Trecho do documento:
______________________________

Sobre o Acervo da Laje (BA): Espaço de memória artística, cultural e de pesquisa sobre o Subúrbio Ferroviário de Salvador, localizado especificamente no bairro do São João do Cabrito. É formado por duas casas que contêm bibliotecas, hemeroteca, coleções de discos, manuscritos, croquis, conchas, tijolos, azulejos e porcelanas antigas, artefatos históricos, quadros, esculturas em madeira e alumínio, fotografias e objetos que contam a história do Subúrbio Ferroviário de Salvador.
Sobre a Aldeia Kalipety (SP): Localizada a três quilômetros ao sul do bairro da Barragem e atualmente habitada por cerca de 70 pessoas, a Aldeia Kalipety faz parte de uma área que foi reocupada pelos Guarani da TI Tenondé Porã em 2013. É atualmente referência em práticas agroecológicas a partir da combinação de saberes tradicionais guarani com técnicas alternativas do mundo não indígena. Tem desenvolvido visitações relacionadas à cooperação e formação dos visitantes em mutirões de agroecologia, palestras para educadores, realizadas preferencialmente no mês de abril, e vivências comunitárias para imersão na cultura guarani.
Sobre a Casa do Povo (SP): Centro cultural que revisita e reinventa as noções de cultura, comunidade e memória. Habitada por uma dezena de grupos, movimentos e coletivos, alguns há décadas e outros mais recentes, a Casa do Povo atua no campo expandido da cultura. Sua programação transdisciplinar, processual e engajada entende a arte como ferramenta crítica dentro de um processo de transformação social.
Sobre o Quilombo Santa Rosa dos Pretos (MA): A comunidade quilombola Santa Rosa dos Pretos (também conhecida como Santa Rosa do Barão) está localizada no município maranhense de Itapecuru-Mirim. Por suas características mais notáveis, como a coesão, a pluralidade e a qualidade de suas manifestações culturais, a comunidade de Santa Rosa dos Pretos é uma espécie de referência ao se tratar de comunidades remanescentes de quilombos em termos regionais e nacionais.
Sobre o SAVVY Contemporary: The Laboratory of form-ideas (Berlim – Alemanha): Como espaço de arte, plataforma discursiva, local para comer e beber, casa njangi, espaço de convívio, o SAVVY Contemporary situa-se no limiar das noções e construções do Ocidente e do não-ocidente, principalmente para compreender e negociar entre eles e, obviamente, para desconstruir ideologias e conotações dessas construções.

______________________________

Requisitos das tarefas:
1. Segundo o trecho do documento, em que bairro de Salvador fica o Acervo da Laje?
2. Repita literalmente o trecho do documento, começando nas palavras "Sobre o Quilombo" e parando logo depois de "conotações dessas construções.".

[Registros de uma coleção]
______________________________

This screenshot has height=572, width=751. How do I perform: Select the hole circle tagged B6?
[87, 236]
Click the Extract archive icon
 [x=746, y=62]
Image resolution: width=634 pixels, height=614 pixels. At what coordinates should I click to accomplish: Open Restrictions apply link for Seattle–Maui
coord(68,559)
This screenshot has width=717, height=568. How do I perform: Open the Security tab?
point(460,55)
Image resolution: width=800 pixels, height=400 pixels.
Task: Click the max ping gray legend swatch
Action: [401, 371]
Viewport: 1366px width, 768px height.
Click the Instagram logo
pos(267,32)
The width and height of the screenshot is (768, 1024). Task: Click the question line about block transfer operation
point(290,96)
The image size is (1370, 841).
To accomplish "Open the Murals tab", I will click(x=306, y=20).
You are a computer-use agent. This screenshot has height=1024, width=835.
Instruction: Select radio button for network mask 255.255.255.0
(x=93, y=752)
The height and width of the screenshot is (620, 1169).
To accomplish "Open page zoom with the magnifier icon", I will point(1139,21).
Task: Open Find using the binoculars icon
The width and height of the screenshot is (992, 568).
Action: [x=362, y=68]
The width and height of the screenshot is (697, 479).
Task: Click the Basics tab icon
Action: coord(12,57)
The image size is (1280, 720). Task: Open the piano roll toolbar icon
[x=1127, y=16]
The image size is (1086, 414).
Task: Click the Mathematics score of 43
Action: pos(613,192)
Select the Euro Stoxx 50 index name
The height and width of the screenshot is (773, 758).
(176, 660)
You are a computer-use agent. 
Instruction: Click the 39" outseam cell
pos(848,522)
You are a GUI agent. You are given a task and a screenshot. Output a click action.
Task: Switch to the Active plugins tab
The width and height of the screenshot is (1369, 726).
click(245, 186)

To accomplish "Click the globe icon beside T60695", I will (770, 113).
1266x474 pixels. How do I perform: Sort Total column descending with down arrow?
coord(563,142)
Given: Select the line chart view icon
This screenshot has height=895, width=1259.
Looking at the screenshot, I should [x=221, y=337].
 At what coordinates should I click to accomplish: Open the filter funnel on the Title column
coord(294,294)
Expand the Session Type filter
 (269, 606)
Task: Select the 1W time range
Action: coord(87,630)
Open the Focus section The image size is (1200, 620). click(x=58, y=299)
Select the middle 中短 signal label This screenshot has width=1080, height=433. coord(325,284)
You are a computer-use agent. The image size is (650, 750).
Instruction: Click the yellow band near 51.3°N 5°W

______________________________

Gabarito:
1. No bairro do São João do Cabrito.

2.
Sobre o Quilombo Santa Rosa dos Pretos (MA): A comunidade quilombola Santa Rosa dos Pretos (também conhecida como Santa Rosa do Barão) está localizada no município maranhense de Itapecuru-Mirim. Por suas características mais notáveis, como a coesão, a pluralidade e a qualidade de suas manifestações culturais, a comunidade de Santa Rosa dos Pretos é uma espécie de referência ao se tratar de comunidades remanescentes de quilombos em termos regionais e nacionais.
Sobre o SAVVY Contemporary: The Laboratory of form-ideas (Berlim – Alemanha): Como espaço de arte, plataforma discursiva, local para comer e beber, casa njangi, espaço de convívio, o SAVVY Contemporary situa-se no limiar das noções e construções do Ocidente e do não-ocidente, principalmente para compreender e negociar entre eles e, obviamente, para desconstruir ideologias e conotações dessas construções.